All of lore.kernel.org
 help / color / mirror / Atom feed
From: Al Viro <viro@ZenIV.linux.org.uk>
To: Richard Weinberger <richard@nod.at>
Cc: Christoph Hellwig <hch@infradead.org>,
	Linus Torvalds <torvalds@linux-foundation.org>,
	NeilBrown <neilb@suse.de>,
	linux-kernel@vger.kernel.org, linux-fsdevel@vger.kernel.org
Subject: Re: [RFC][PATCHSET] non-recursive link_path_walk() and reducing stack footprint
Date: Tue, 21 Apr 2015 22:20:07 +0100	[thread overview]
Message-ID: <20150421212007.GU889@ZenIV.linux.org.uk> (raw)
In-Reply-To: <20150421154504.GT889@ZenIV.linux.org.uk>

On Tue, Apr 21, 2015 at 04:45:04PM +0100, Al Viro wrote:
> On Tue, Apr 21, 2015 at 05:12:01PM +0200, Richard Weinberger wrote:
> 
> > I'm pretty sure we can kill it. I had the plan to rip it out during this merge window
> > along with other broken UML stuff but I was too late to ask on the UML mailinglist
> > if someone is using it (which I really doubt).
> > So, let's kill it with v4.2.
> 
> Let's do it.  Then ->put_link() is left in an interesting situation - *all*
> instances only use the 'cookie' argument...

OK, so here's what we have:
	* a lot of filesystems are using page_follow_link_light(); for RCU
mode they should simply look for page and if it's there and uptodate, that's
it - just grab a reference and be done.  If it's not uptodate - oh, well,
fallback to non-RCU mode.  Corresponding ->put_link() doesn't give a damn
which inode or dentry it is - it's just page_cache_release() (we need to
get rid of that kmap() crap anyway).
	* a lot of fast symlinks are using only inode; no ->put_link(),
no blocking operations, etc.  No problem at all.
	* shmem would probably want something similar to what
page_follow_link_light() would be doing for RCU case.
	* befs: should switch to page_follow_link_light(); just a matter of
giving it proper ->readpage().
	* NFS: probably as in Neil's series, except that we really ought to
add a helper for what page_follow_link_light() would do in RCU case, rather
than open-coding it here (and, again, kmap/kunmap crap should go)

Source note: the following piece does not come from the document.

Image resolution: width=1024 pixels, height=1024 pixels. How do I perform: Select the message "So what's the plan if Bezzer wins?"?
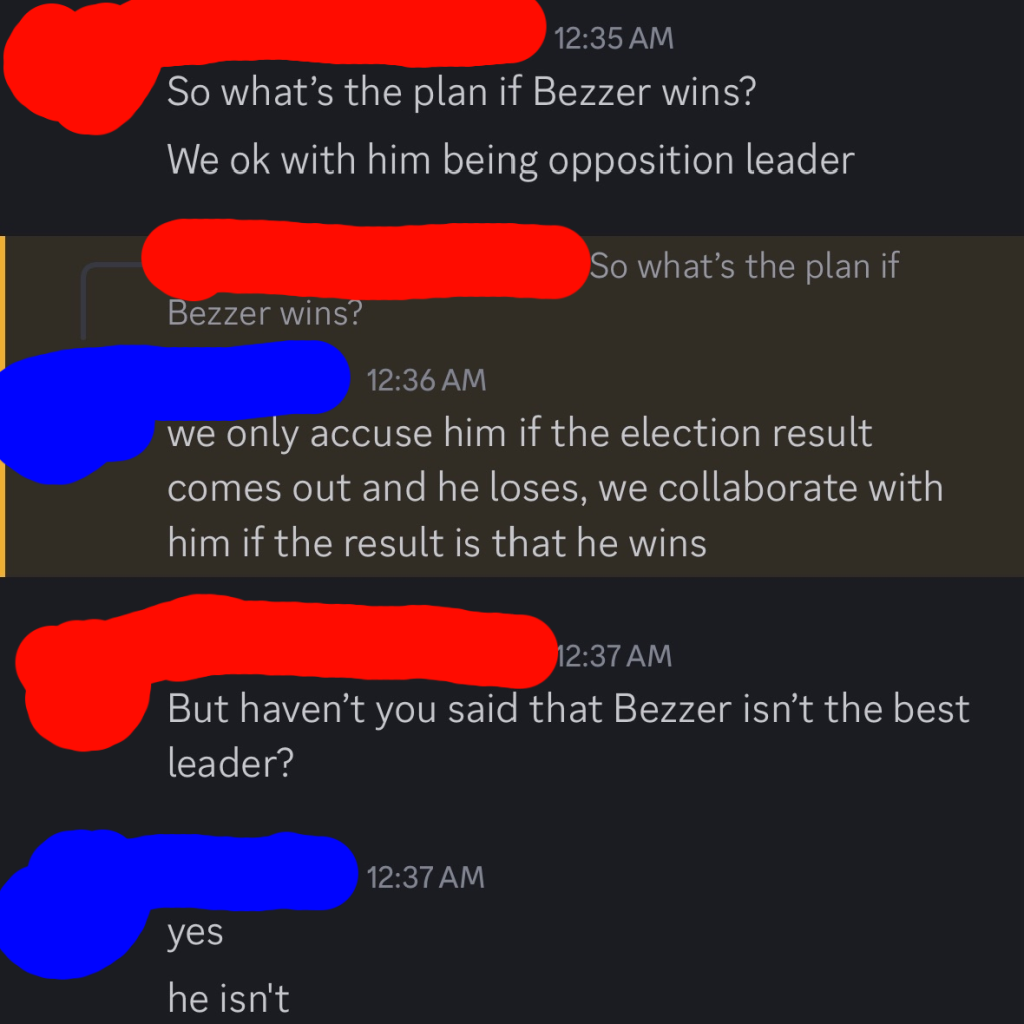pos(461,91)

	* /proc/self and its per-thread ilk: just do GFP_ATOMIC allocation for
RCU case (and handle failure as -ECHILD rather than usual -ENOMEM).
	* proc_symlink() stuff: uses only inode, nothing blocking, no problem.
	* 9p, cifs and fuse: those always query server on ->follow_link();
-ECHILD and be done with that.  _IF_ they want some kind of caching, they can
do as NFS does.  hostfs is that way too.
	* gfs2: _probably_ want to bugger off with -ECHILD; OTOH, ocfs2
uses page_follow_link_light(), maybe correctly, maybe not, and it ought
to have similar issues...
	* kernfs, configfs: -ECHILD.  And git rm is _very_ tempting after
reading that code...
	* lustre: hell knows, maybe always -ECHILD, maybe something like NFS.
	* XFS: see above.
	* hppfs: agreed to kill it off
	* autofs: not sure; it would be almost the usual fast symlink, if not
for the fact that it marks an object reached from dentry as "used now".
With RCU pathwalk it's _probably_ harmless, but I'd like a confirmation from
autofs folks.
	* /proc/*/ns/*: in theory, we might make it handle RCU mode, but
it's probably easier to say "just bugger off"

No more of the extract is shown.